[Brano da leggere]

---*---

Non c’è da preoccuparsi, ma è meglio saperlo prima di riempirsi il bicchiere d’acqua.

I Pfas (acronimo di Perfluorinated Alkilated Substances) sono sostanze chimiche di sintesi introdotte sul mercato dell’industria nella metà del secolo scorso. Per le loro caratteristiche di idrorepellenza e resistenza alle alte temperature, sono state e sono ancora largamente utilizzate in ambito industriale (cosmetici, abbigliamento con caratteristiche di idrorepellenza, padelle antiaderenti, imballaggi…).

Il problema è che una volta disperse in natura, sono poco o nulla biodegradabili, tanto che sono state rilevate pressoché in tutto il pia­neta: nel cibo, nell’aria, nella pioggia, addirittura nel latte materno delle orse polari. Al punto che, Giu­seppe Ungherese, responsabile della campagna inquinamento di Greenpeace, ha dichiarato al Corriere della Sera che in Lombardia esiste “un’emergenza ambientale e sanitaria fuori controllo”.

In nazioni come gli Stati Uniti il limite massimo consentito in campioni di acqua potabile di queste sostanze è del 13,1%, in Danimarca del 13,4%.

---*---

[Problema posto 1] Elenca tutti gli ambiti d'uso industriale dei Pfas citati tra parentesi nel brano sui Pfas.
[Problema posto 2] Prolunga il brano sui Pfas a partire dalla sua ultima frase.
Le voci che seguono non hanno alcun ruolo in questo.

[Voci fornite]
---*---

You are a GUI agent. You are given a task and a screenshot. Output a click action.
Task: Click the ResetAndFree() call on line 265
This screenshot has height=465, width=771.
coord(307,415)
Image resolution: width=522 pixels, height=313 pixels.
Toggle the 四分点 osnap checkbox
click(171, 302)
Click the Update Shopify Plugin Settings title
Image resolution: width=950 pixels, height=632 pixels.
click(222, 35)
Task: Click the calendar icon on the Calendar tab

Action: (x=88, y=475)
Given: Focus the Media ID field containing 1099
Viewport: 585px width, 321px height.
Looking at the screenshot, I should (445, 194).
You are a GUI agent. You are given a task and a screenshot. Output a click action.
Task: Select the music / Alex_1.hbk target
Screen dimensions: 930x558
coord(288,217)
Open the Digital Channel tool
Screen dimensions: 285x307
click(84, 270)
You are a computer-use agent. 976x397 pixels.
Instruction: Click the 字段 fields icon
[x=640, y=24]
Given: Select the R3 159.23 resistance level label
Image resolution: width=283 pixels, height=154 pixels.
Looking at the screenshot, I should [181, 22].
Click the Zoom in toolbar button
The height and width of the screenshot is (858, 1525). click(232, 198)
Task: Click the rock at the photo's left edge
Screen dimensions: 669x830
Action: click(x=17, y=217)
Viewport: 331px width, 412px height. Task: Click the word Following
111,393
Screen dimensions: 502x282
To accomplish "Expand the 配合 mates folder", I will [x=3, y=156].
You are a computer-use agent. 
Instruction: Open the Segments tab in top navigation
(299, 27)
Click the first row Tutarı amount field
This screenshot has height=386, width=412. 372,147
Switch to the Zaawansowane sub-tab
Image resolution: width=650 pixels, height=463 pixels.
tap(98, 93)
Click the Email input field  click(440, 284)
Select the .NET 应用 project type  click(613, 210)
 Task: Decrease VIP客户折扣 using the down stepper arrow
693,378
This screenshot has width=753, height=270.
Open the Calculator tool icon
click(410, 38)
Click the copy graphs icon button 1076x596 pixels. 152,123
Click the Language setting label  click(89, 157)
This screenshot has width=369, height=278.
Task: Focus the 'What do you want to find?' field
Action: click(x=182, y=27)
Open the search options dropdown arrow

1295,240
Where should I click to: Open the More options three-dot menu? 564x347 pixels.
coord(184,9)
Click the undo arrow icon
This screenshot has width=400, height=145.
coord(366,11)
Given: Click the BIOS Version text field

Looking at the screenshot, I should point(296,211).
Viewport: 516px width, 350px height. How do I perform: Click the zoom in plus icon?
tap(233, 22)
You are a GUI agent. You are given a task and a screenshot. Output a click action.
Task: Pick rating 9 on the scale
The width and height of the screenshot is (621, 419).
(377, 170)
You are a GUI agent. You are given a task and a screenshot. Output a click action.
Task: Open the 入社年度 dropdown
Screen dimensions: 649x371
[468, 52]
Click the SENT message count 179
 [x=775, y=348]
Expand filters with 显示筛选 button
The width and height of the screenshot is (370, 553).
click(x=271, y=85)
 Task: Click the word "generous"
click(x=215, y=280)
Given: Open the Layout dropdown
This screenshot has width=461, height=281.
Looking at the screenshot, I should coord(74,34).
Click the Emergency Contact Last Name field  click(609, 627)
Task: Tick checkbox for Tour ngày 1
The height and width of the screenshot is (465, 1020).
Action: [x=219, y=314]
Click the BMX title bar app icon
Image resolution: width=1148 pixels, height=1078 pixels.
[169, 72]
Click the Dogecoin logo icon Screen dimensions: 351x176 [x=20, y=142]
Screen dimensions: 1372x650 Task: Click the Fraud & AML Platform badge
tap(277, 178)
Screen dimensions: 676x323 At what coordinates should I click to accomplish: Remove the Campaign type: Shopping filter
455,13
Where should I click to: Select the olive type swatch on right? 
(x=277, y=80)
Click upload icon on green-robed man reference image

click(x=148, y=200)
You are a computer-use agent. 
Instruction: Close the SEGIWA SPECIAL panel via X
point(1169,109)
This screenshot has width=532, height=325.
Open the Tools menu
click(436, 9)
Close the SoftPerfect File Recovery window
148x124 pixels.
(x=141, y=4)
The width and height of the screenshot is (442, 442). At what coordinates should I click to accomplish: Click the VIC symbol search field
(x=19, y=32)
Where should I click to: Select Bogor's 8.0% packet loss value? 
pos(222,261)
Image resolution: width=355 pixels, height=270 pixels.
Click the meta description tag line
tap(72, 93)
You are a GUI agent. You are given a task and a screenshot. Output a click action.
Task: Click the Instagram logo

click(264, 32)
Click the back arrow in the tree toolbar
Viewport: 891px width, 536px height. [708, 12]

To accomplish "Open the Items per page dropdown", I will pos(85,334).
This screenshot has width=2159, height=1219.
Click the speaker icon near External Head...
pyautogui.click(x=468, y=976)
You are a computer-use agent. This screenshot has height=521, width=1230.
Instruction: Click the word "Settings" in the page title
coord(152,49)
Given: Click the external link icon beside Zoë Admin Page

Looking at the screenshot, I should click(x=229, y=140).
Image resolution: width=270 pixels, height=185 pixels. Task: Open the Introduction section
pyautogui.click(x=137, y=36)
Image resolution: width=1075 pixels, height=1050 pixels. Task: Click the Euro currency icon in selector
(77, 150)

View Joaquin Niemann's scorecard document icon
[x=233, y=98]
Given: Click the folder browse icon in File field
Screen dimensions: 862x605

---*---

[Risultato 1]
- cosmetici
- abbigliamento con caratteristiche di idrorepellenza
- padelle antiaderenti
- imballaggi

[Risultato 2]
Lo studio di Greenpeace condotto attraverso richieste di accesso agli atti (FOIA) indirizzate a tutte le ATS (Agenzia di Tutela della Salute) e gli enti gestori delle acque potabili lombarde, ha rivelato che nei 738 campioni analizzati tra il 2018 e il 2022, il 19% circa del totale è risultato positivo alla presenza di PFAS.

Il record negativo è detenuto dalla provincia di Lodi, in cui l’84,8% dei campioni risulta positivo, seguono Bergamo e Como con il 60,6% e il 41,2%. Non è dato sa­pere però quale sia la concentrazione percentuale di Pfas nei campioni (ndr).

In termini assoluti, la provincia di Milano (in cui si registra il numero più elevato di analisi effettuate) ha il primato di campioni in cui sono stati rilevati PFAS (201), seguita dalla provincia di Brescia (149) e Bergamo (129). 

Ma quali sono i pericoli per la salute umana legata alla presenza dei PFAS? Per Greenpeace, che cita il pronunciamento dell’Ente europeo per la sicurezza alimentare (Efsa), secondo il quale, a fronte degli studi scientifici attualmente a disposizione, si rileva un possibile aumento del colesterolo, mentre altri rapporti, secondo Emilio Benfenati, capo dipartimento Ambiente e salute dell’Istituto di ricerche Mario Negri, sempre interpellato dal Corriere della Sera, “hanno mostrato alterazioni a livello di fegato e tiroide, del sistema immunitario e riproduttivo, e lo sviluppo di alcuni tipi di neoplasie”.

“Niente paura però – dice Benfenati – in questo momento possiamo bere l’acqua del rubinetto perché i controlli ci sono e sono serrati anche perché, se si superano i limiti autorizzati, si rischia il penale”.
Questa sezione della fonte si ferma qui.